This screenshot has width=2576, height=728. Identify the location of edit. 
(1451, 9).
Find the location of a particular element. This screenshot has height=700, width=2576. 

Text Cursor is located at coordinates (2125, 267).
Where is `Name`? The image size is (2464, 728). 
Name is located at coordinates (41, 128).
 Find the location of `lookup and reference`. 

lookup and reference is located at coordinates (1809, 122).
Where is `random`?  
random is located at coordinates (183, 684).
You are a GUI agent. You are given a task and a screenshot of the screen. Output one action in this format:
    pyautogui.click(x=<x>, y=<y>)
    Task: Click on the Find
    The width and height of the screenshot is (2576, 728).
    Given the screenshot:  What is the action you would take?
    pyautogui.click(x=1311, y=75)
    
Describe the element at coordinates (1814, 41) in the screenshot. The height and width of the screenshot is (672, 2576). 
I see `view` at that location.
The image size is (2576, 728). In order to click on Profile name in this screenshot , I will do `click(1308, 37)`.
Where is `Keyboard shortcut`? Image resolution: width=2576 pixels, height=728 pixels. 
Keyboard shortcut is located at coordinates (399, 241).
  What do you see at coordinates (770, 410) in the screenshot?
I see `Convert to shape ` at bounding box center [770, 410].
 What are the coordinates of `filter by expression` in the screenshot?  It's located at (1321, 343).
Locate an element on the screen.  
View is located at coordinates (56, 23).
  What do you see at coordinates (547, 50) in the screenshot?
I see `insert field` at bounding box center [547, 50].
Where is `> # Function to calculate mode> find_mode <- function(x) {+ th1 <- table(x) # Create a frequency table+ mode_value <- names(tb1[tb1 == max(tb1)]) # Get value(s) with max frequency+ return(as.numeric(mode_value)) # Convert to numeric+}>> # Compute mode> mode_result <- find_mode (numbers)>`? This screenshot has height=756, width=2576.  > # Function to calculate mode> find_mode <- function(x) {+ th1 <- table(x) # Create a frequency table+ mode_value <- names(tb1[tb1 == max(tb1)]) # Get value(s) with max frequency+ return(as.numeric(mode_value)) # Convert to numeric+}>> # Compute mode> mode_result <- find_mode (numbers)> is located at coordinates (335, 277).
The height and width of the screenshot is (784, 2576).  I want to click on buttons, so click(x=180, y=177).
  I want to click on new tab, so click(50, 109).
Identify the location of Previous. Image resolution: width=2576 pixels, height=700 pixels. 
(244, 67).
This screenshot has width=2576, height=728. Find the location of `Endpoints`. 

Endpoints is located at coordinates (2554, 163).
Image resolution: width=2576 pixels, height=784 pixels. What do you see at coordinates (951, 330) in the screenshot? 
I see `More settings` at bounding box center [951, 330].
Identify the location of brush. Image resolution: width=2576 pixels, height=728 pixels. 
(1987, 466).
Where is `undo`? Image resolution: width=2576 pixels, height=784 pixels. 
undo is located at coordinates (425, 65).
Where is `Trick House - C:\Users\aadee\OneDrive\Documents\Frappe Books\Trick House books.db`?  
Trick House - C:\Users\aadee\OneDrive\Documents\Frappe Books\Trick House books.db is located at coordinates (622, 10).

* **Exercise instructions**:
Repeat the material above word for word, from the line with "Identify the location of brush." up to and including the line with "undo is located at coordinates (425, 65).".

* **Reply**:
Identify the location of brush. Image resolution: width=2576 pixels, height=728 pixels. 
(1987, 466).
Where is `undo`? Image resolution: width=2576 pixels, height=784 pixels. 
undo is located at coordinates (425, 65).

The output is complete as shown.